Back in its nascent days, “Jeopardy!” was originally hosted by — trivia-quiz time — Art Fleming.
My favorite reading matter as a kid was The World Almanac, atlases, and newspapers. Fertile ground for a future “Jeopardy!” contestant.
Alas, when my chance came years later, I blew it. What is abject failure, Alex?
I was TV critic for a San Francisco daily, and when it was announced “Jeopardy!” tryouts were coming to town, I cadged a ticket.
I was beyond cocky. Even though my publisher ruled it would be a conflict of interest to win any money, no matter. I showed up in the ballroom of the St. Francis Hotel, ready to dominate all those other would-be contestants.

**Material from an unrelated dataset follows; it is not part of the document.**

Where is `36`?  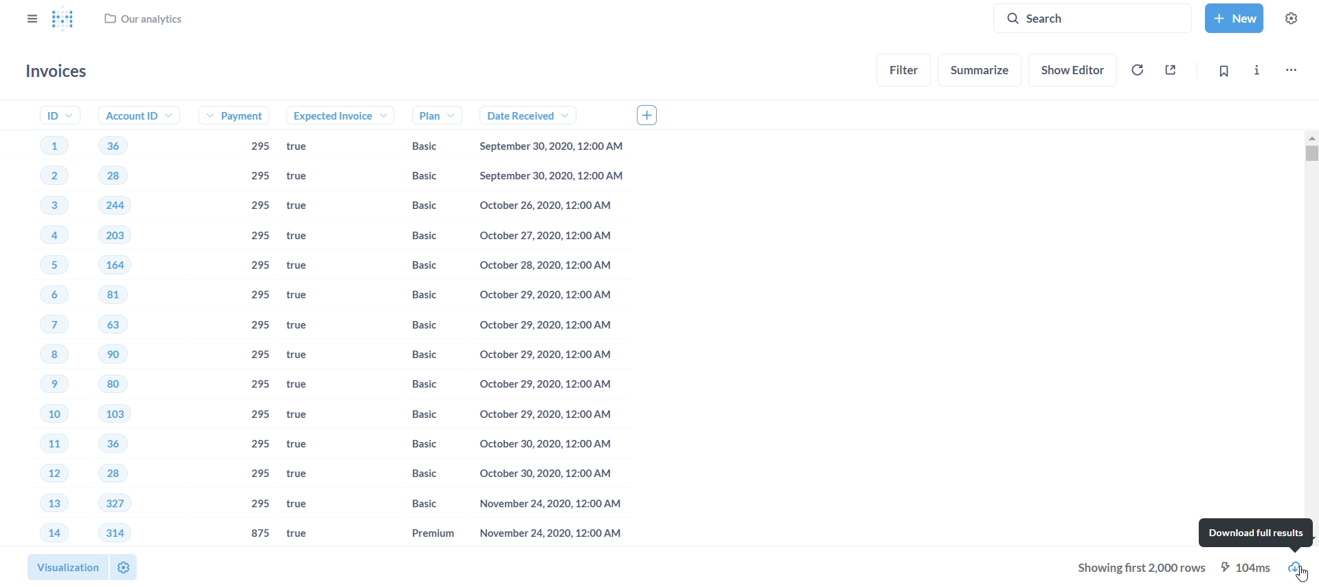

In short, my clock was then cleaned.
We got a list of 50 questions and only 15 seconds to answer each. Ugh.
When our very first question was about Melville’s “Billy Budd,” I knew I was in trouble. I had gone to great pains to avoid reading Melville’s more famous “Moby Dick” back in my schooldays. (You, too?)
In short, like a deficient plane, I flamed out. Crashed and burned. The questions were brutal. I got 7 out of 50 right. A grade of F-minus.
I left the ballroom alongside a retired schoolteacher, and we commiserated. “I haven’t felt so stupid in my entire life,” she said. I nodded.
And I hadn’t felt so intellectually deficient since I attended an alumni meeting for my daughter’s classmates from Portland’s brainy Reed College, where both our kids graduated.
But I did get an interview with the show’s host, Canadian Alex Trebek, who now has his own U.S. stamp that read “Naturalized American.”
The pleasant Trebek was pleasantly surprised to meet a Yank who had actually been to his hometown, the dreary Sudbury, Ontario. (I’m not planning a second visit).
Fast forward. Trebek passed away, got his well-deserved stamp, and was replaced by Seattleite Ken Jennings as the show’s emcee.
Now it’s hard to keep track of the growing list of “Jeopardys.”
There’s the regular show, the Tournament of Champions, Celebrity Jeopardy! and, also, currently airing, the “Jeopardy! Masters."
I tried recently to take the show’s “Jeopardy!” online test to get on the show. There are 50 questions, 15 seconds each, just like the hotel in San Francisco format. And they are just as tough as the ones I encountered.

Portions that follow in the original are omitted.